**EXCERPTED PASSAGE**
[Begin]
The move-to-grasp task for the mobile manipulator

Considering the size constraint of the compact mobile manipulator with embedded vision, the size of the object to be grasped is also small. From the viewpoints of environmental adaptability and better recognition from a farther distance, the object is endowed with a radial symbol with dual outer rings and a colour block on the top, which may satisfy the real-time computation requirement of an embedded processor. In Figure 1, O_oX_oY_oZ_o is the object coordinate frame, O_rX_rY_rZ_r is the mobile platform coordinate frame and O_cX_cY_cZ_c is the coordinate frame of camera 2. θ₁, θ₂ and θ₃ are pitch angles of shoulder joint, elbow joint and wrist joint, respectively. The remaining two joints are the roll joint of the wrist and the gripper joint.

3. The Autonomous Move-to-Grasp Approach Based on Embedded Vision

The move-to-grasp process may be decomposed into three stages: wandering randomly when the mobile manipulator cannot detect the specified object, moving close to the object after the object is observed and grasping with the manipulator. Firstly, the mobile manipulator wanders to search for the object. Once the object is observed by recognizing the radial symbol feature based on the information provided by CMOS camera 1, it means that mobile manipulator is a little far from the object and the information is extracted for guiding the motion of the mobile platform. When it acquires the feature of the colour block through the CMOS camera 2, the related information is extracted to control the mobile platform to go on approximating the object. Also, the posture of the manipulator is adjusted to keep the object within view. When the mobile manipulator moves sufficiently close to the object, the mobile platform stops moving and then the manipulator executes the grasping operation.
[End]
**CHALLENGES**
1) Decide whether each statement agrees with the move-to-grasp passage, and back each answer with the deciding words quoted from it. (a) The move-to-grasp process is broken into three stages. (b) The colour block feature is picked up through CMOS camera 1. (c) The mobile platform stops before the manipulator grasps the object.
2) Set down the move-to-grasp passage word for word, from "The move-to-grasp task" up to and including "the gripper joint.".
3) Resume the move-to-grasp passage after its last sentence.

**COLLECTED DATA**
[Begin]
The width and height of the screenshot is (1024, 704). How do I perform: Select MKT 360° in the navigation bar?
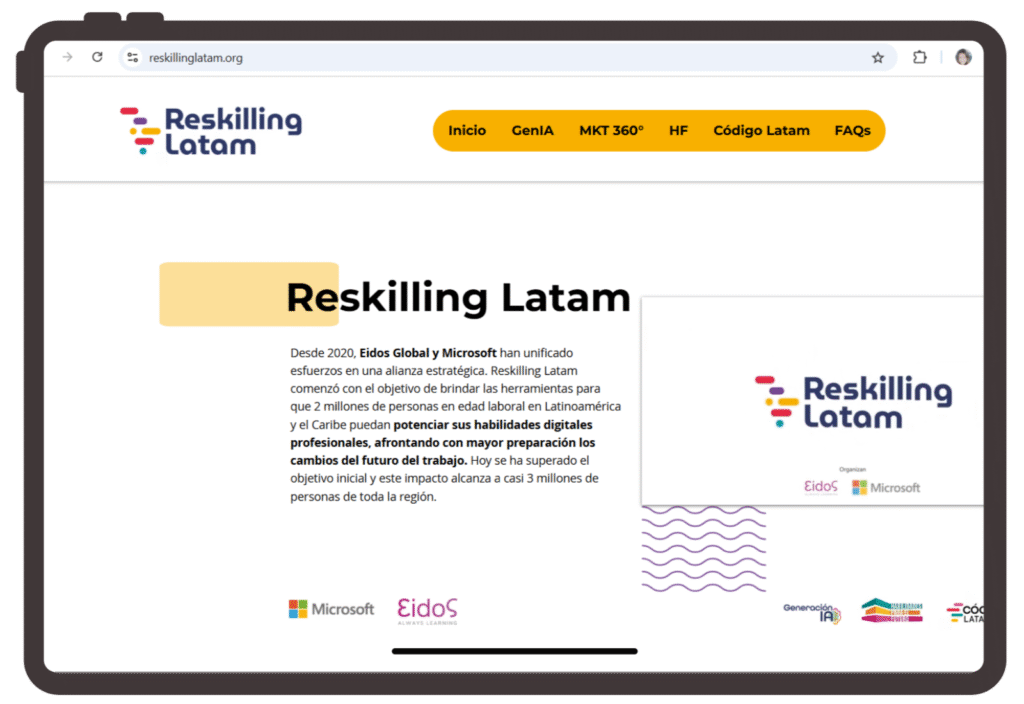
[End]
**TASK-BY-TASK OUTPUTS**
1)
(a) Yes: "The move-to-grasp process may be decomposed into three stages"
(b) No: "When it acquires the feature of the colour block through the CMOS camera 2"
(c) Yes: "the mobile platform stops moving and then the manipulator executes the grasping operation"

2)
The move-to-grasp task for the mobile manipulator

Considering the size constraint of the compact mobile manipulator with embedded vision, the size of the object to be grasped is also small. From the viewpoints of environmental adaptability and better recognition from a farther distance, the object is endowed with a radial symbol with dual outer rings and a colour block on the top, which may satisfy the real-time computation requirement of an embedded processor. In Figure 1, O_oX_oY_oZ_o is the object coordinate frame, O_rX_rY_rZ_r is the mobile platform coordinate frame and O_cX_cY_cZ_c is the coordinate frame of camera 2. θ₁, θ₂ and θ₃ are pitch angles of shoulder joint, elbow joint and wrist joint, respectively. The remaining two joints are the roll joint of the wrist and the gripper joint.

3)
3.1 Object Recognition and Localization

The specified object is equipped with two features: a radial symbol with dual outer rings and a rectangle colour block. Next, the corresponding visual extraction processes are given.

3.1.1 Information Extraction Based on a Radial Symbol

The radial symbol with dual outer rings adopted in this paper is an extension of that in [17], which is shown in Figure 1. There are some spokes with a centrosymmetry property, and the spokes near the centre taper off from the exterior. In this part, we consider the monochrome symbol and the features are extracted from a grey image.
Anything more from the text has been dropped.